- **READING PASSAGE**

By Matt Cover
(CNSNews.com) – A poll from Quinnipiac University finds that Americans are not buying the efforts to blame the shooting of an Arizona congresswoman, Rep. Gabrielle Giffords (D-Ariz.), on political metaphors or gun control laws.
“Americans seem to be rejecting the blame game for the Arizona shooting. By far, the largest number thinks this tragedy could not have been prevented,” Peter A. Brown, assistant director of the Quinnipiac University Polling Institute, said of the poll, which was released Jan. 14.
The poll found the 40 percent of Americans thought that the Arizona shooting could not have been prevented. Another 23 percent blamed the “mental health system” for the crime.
Only a small fraction of respondents blamed either hyperbolic political rhetoric or gun control laws, with 15 percent blaming rhetoric and 9 percent blaming gun control laws.
Unsurprisingly, self-identified liberals comprised the largest portion of those blaming political hyperbole for the attack – with 21 percent saying rhetoric was to blame.
However, despite the fact that very few Americans actually thought political rhetoric was to blame for the shooting, a slim majority agreed with the idea that violent rhetoric could inspire mentally unstable people to commit violence.

- **WRITTEN PROBLEM A**
According to the poll article, what percentage of Americans thought the Arizona shooting could not have been prevented?

- **MATERIAL**

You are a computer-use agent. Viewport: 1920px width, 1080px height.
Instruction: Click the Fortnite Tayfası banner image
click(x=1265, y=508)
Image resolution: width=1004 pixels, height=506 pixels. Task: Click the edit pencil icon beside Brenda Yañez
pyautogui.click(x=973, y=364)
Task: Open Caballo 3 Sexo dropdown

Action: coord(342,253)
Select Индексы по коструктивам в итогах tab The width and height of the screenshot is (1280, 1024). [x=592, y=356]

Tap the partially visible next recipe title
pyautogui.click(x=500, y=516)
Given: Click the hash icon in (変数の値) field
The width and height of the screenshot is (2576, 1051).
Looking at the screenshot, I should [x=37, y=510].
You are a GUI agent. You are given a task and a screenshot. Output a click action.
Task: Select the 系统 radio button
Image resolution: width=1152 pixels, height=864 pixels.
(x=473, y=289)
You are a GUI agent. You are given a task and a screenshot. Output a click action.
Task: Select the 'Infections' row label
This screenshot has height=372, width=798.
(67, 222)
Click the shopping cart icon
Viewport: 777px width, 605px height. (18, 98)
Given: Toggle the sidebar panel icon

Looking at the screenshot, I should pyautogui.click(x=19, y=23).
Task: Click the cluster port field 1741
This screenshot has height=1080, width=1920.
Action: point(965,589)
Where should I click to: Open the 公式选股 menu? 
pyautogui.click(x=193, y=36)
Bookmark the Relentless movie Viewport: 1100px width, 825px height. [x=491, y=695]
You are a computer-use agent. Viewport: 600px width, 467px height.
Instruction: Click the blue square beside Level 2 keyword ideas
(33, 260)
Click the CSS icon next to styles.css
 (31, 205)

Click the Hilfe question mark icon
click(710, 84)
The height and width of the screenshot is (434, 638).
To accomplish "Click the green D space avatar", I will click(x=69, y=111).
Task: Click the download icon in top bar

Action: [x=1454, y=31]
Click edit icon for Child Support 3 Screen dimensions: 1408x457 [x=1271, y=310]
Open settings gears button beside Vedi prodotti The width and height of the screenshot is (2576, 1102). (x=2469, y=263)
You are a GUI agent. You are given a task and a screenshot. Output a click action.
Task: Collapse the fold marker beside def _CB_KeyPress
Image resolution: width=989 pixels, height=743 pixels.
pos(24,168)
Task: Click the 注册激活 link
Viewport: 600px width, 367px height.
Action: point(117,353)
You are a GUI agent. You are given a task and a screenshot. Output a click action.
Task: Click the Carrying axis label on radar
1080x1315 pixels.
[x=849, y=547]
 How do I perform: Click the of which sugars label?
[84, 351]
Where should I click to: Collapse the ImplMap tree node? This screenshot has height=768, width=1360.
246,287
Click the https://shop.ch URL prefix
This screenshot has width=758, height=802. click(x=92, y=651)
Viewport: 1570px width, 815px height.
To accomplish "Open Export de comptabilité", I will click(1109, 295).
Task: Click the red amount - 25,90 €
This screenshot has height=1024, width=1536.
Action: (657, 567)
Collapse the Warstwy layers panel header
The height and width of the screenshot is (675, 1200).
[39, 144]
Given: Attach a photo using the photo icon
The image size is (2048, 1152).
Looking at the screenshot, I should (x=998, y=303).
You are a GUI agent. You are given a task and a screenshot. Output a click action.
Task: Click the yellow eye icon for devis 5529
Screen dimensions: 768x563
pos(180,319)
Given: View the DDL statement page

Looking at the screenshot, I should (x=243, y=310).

- **WRITTEN PROBLEM B**
Rewrite the records from their first line through the line containing "Looking at the screenshot, I should pyautogui.click(x=19, y=23).", substituting "menu" for "dropdown" and changing nothing else.

- **TASK RESULT A**
40 percent

- **TASK RESULT B**
You are a computer-use agent. Viewport: 1920px width, 1080px height.
Instruction: Click the Fortnite Tayfası banner image
click(x=1265, y=508)
Image resolution: width=1004 pixels, height=506 pixels. Task: Click the edit pencil icon beside Brenda Yañez
pyautogui.click(x=973, y=364)
Task: Open Caballo 3 Sexo menu

Action: coord(342,253)
Select Индексы по коструктивам в итогах tab The width and height of the screenshot is (1280, 1024). [x=592, y=356]

Tap the partially visible next recipe title
pyautogui.click(x=500, y=516)
Given: Click the hash icon in (変数の値) field
The width and height of the screenshot is (2576, 1051).
Looking at the screenshot, I should [x=37, y=510].
You are a GUI agent. You are given a task and a screenshot. Output a click action.
Task: Select the 系统 radio button
Image resolution: width=1152 pixels, height=864 pixels.
(x=473, y=289)
You are a GUI agent. You are given a task and a screenshot. Output a click action.
Task: Select the 'Infections' row label
This screenshot has height=372, width=798.
(67, 222)
Click the shopping cart icon
Viewport: 777px width, 605px height. (18, 98)
Given: Toggle the sidebar panel icon

Looking at the screenshot, I should pyautogui.click(x=19, y=23).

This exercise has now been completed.